[USING THE INFORMATION]
a: According to the match review, which move is Allin's Gibson leglock rollup?
b: List every wrestler the match review mentions by name.

[PASSAGE TO READ]
Zach Sabre Jr. v. Darby Allin

PAS: Tremendous match. Modern day version of Fuchi v. Kikuchi with stellar performances from both guys. Out of this world stuff from Allin, he is a guy who made his rep for taking insane bumps, so it is pretty incredible he could pull off a main event match with basically no bumps at all. Not only did he not take some crazy spill, he basically took two flat back bumps all match. Allin comes out and tries to catch Sabre quickly with some lighting fast roll ups, but Sabre quickly takes control and starts torturing Allin. He was twisting his body in some vicious ways, manipulating elbows and wrist, I mean gross stuff. Allin is super flexible and a really charismatic seller, you totally buy the pain etched on his face, and the stubborn willingness to go farther then anyone should to get a win. I loved Sabre as a technician in this, he had awesome counters for both the coffin drop and last supper (Allin's Gibson leglock rollup), and I loved how that composure slipped as Allin refused to go down. We get a couple of really persuasive Allin near falls, and going into this match not knowing the results, I bit on the code red totally, and then the finish is gruesome with Sabre transitioning from submission hold to submission hold kicking a prone Allin in the head until the ref has to stop it. Great stuff, hell of a match for EVOLVE to start the year on.

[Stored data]
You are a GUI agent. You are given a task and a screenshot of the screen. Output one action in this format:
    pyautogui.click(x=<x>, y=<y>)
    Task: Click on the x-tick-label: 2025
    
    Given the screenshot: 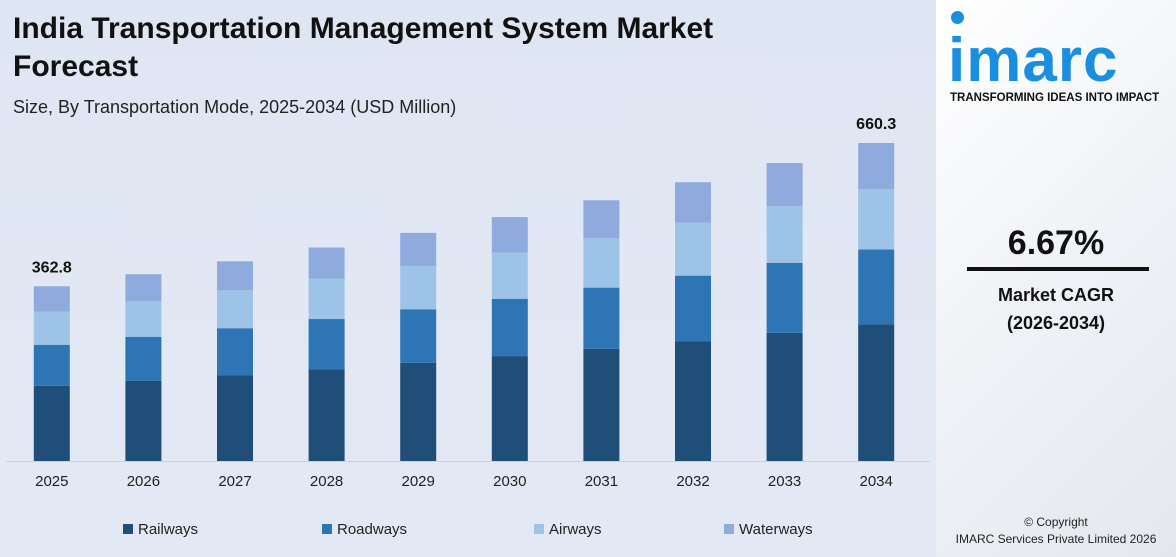 What is the action you would take?
    pyautogui.click(x=52, y=482)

[ANSWERS BY ITEM]
a: The last supper.

b: Zach Sabre Jr., Darby Allin, Fuchi, Kikuchi